_YOUR INSTRUCTIONS_
Write out, exactly and only, the lines that run from the top of the records to the line with "Focus the Username input field". Include both ends; exclude pictures.

Records contained in a dataset:
◇ ◇ ◇ ◇

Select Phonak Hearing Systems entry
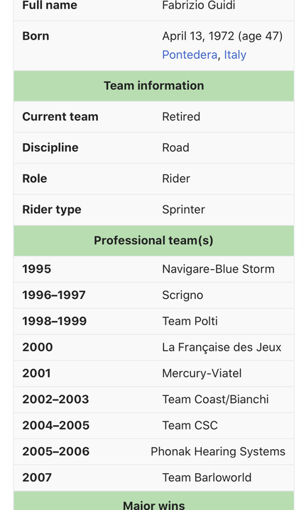The width and height of the screenshot is (306, 510). (218, 451)
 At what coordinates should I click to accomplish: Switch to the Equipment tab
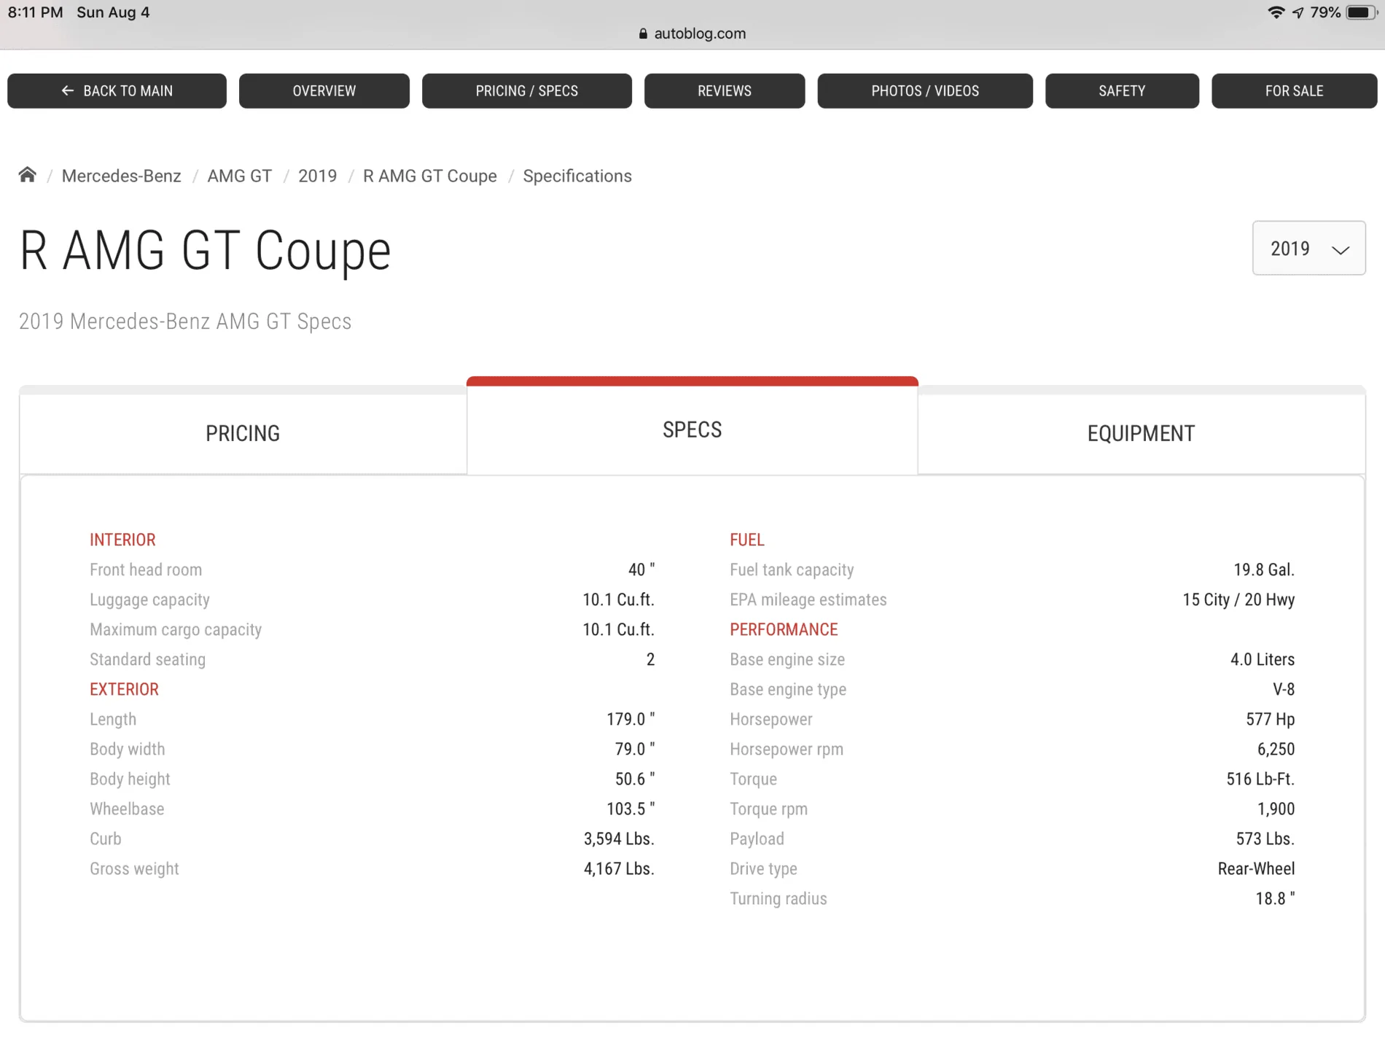(1142, 433)
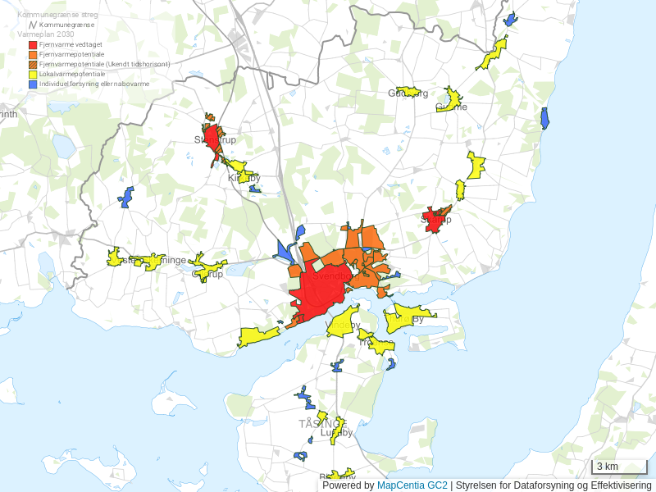Click the yellow Lokalvarmepotentiale legend swatch
The height and width of the screenshot is (492, 656).
coord(33,74)
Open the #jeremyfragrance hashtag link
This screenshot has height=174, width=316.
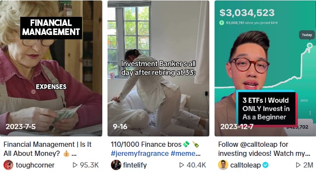pyautogui.click(x=140, y=153)
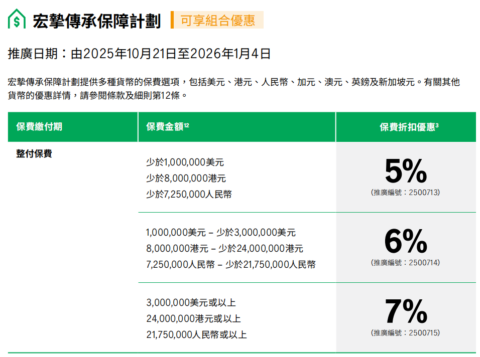This screenshot has height=357, width=480.
Task: Click the 整付保費 row label
Action: (34, 154)
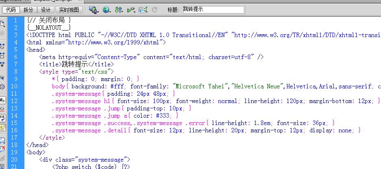Click the Open Documents icon in coding toolbar
Screen dimensions: 381x169
pos(2,24)
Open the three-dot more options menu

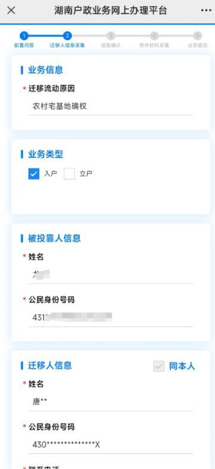(206, 11)
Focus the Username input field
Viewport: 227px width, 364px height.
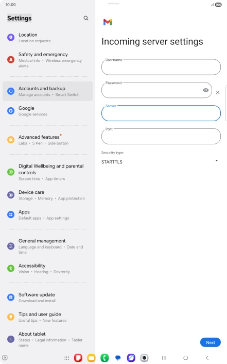161,67
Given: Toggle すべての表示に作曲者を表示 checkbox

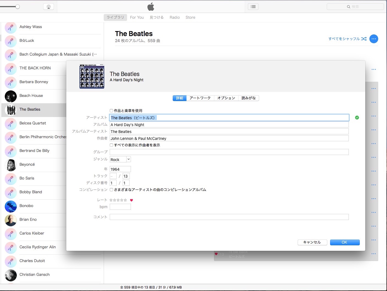Looking at the screenshot, I should 111,145.
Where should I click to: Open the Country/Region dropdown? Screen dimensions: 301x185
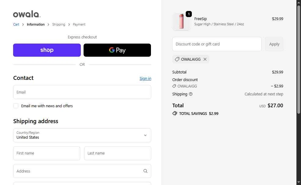82,135
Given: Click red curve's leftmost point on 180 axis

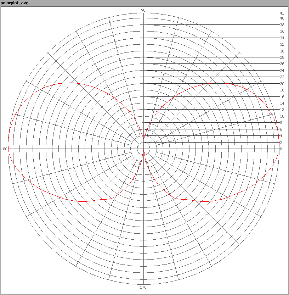Looking at the screenshot, I should (8, 149).

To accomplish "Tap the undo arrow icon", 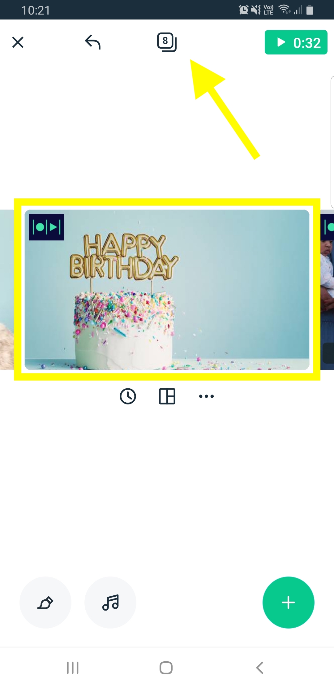I will [93, 42].
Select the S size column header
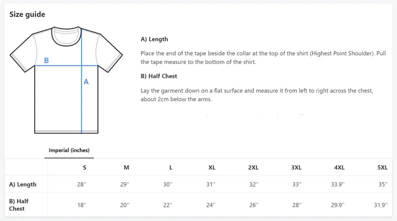397x221 pixels. (x=85, y=168)
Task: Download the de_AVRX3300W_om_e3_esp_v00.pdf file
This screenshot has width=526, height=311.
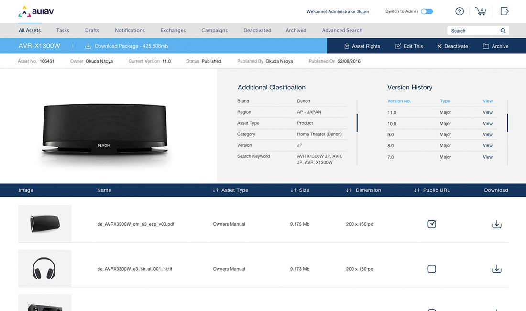Action: click(496, 224)

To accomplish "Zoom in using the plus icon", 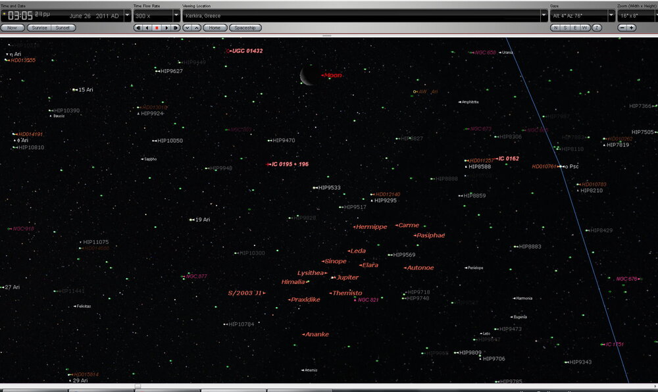I will 631,28.
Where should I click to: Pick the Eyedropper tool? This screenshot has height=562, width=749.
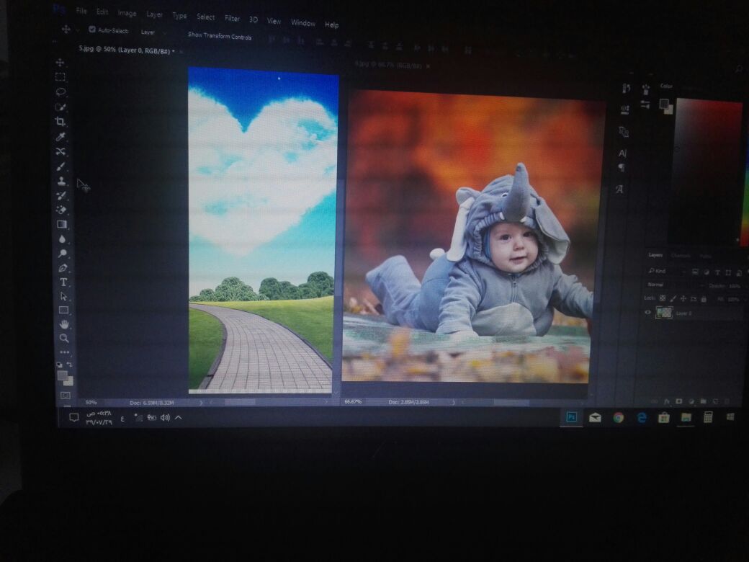[61, 136]
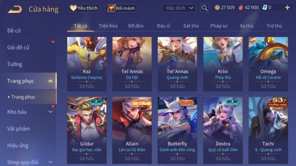
Task: Tap the red ruby currency icon
Action: pos(241,8)
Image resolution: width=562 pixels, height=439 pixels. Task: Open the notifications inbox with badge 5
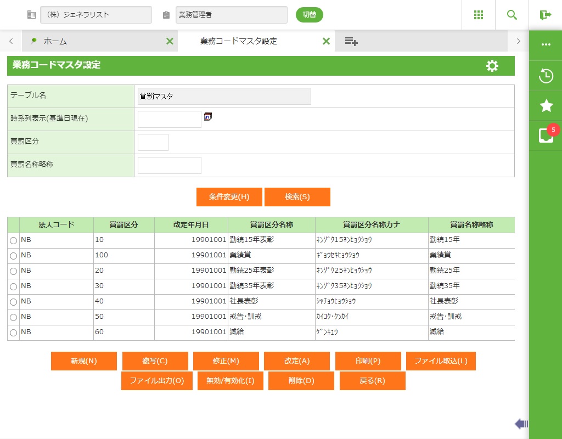tap(546, 136)
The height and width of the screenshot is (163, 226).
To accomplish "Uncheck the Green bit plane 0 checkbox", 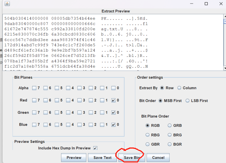I will (113, 113).
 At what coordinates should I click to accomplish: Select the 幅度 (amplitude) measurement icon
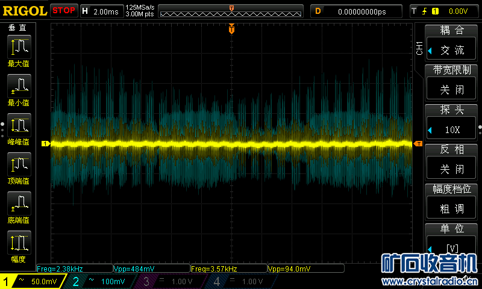(19, 243)
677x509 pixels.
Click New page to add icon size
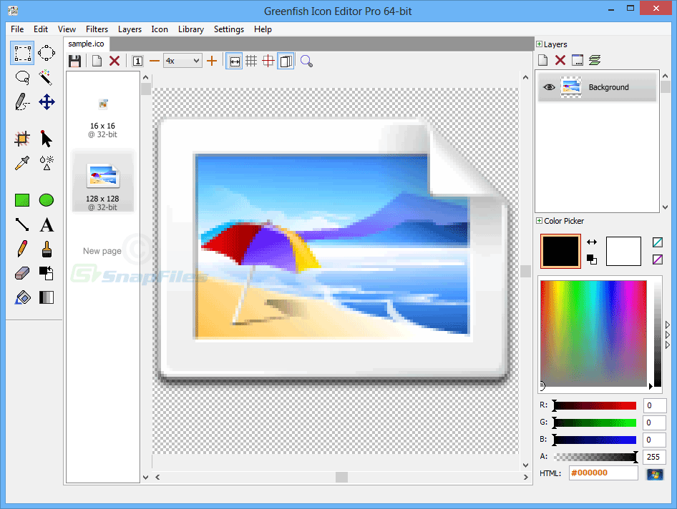coord(102,250)
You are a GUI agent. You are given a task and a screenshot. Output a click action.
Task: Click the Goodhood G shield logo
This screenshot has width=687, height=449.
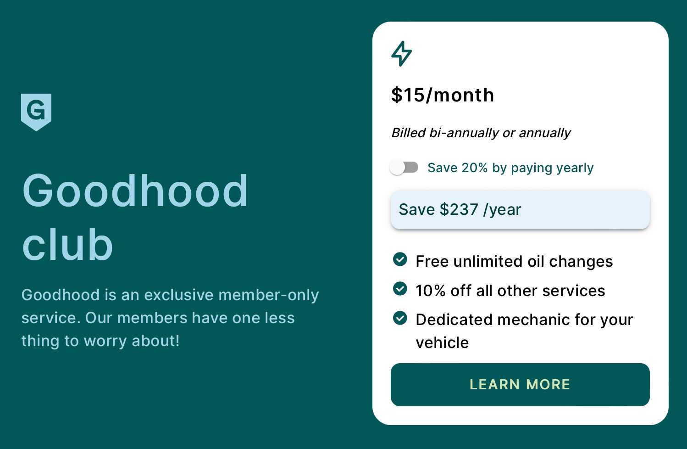click(x=36, y=112)
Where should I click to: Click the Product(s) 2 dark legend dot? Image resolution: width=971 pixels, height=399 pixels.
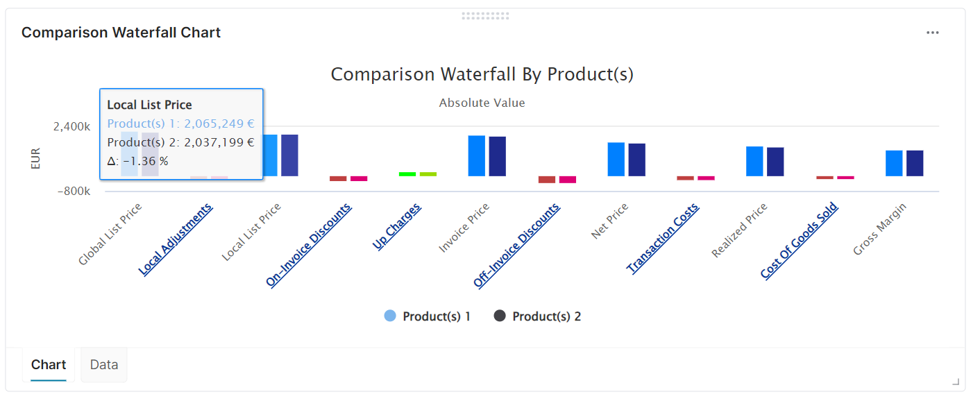pos(500,316)
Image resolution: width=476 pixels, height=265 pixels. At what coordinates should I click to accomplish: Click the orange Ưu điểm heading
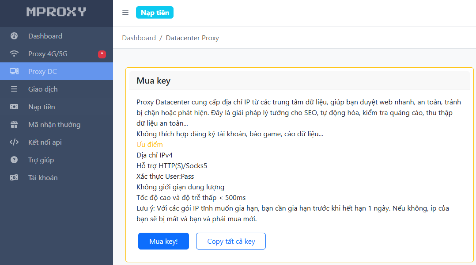tap(150, 145)
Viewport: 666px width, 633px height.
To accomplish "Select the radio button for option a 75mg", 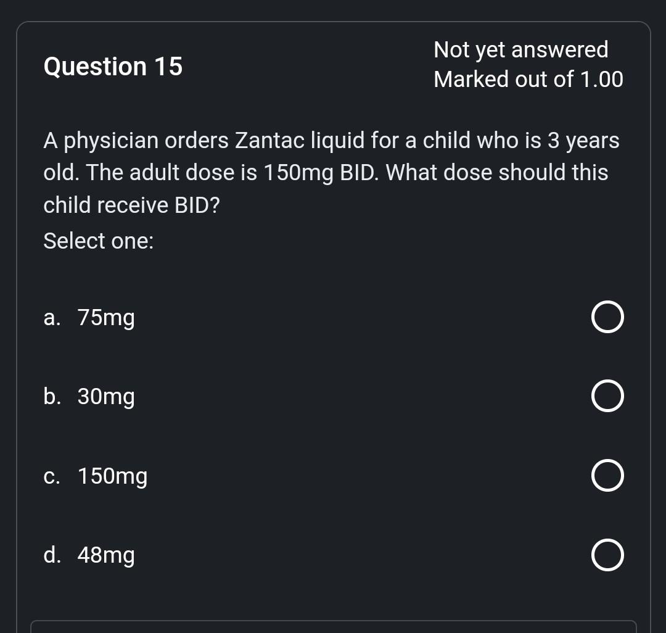I will (607, 317).

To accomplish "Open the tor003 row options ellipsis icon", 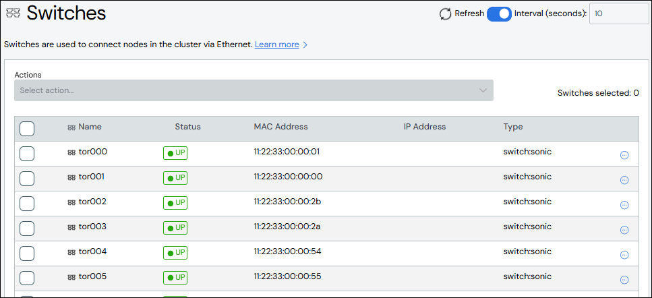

◇ ◇ ◇ ◇

_WRITTEN REPLY_
Select Phonak Hearing Systems entry
The width and height of the screenshot is (306, 510). (218, 451)
 At what coordinates should I click to accomplish: Switch to the Equipment tab
(1142, 433)
Click the yellow Lokalvarmepotentiale legend swatch
The height and width of the screenshot is (492, 656).
coord(33,74)
Open the #jeremyfragrance hashtag link
This screenshot has height=174, width=316.
pyautogui.click(x=140, y=153)
This screenshot has height=357, width=480.
Task: Click the 整付保費 row label
Action: (34, 154)
Click the Open Documents icon in coding toolbar
Screen dimensions: 381x169
pos(2,24)
Open the three-dot more options menu

(206, 11)
Focus the Username input field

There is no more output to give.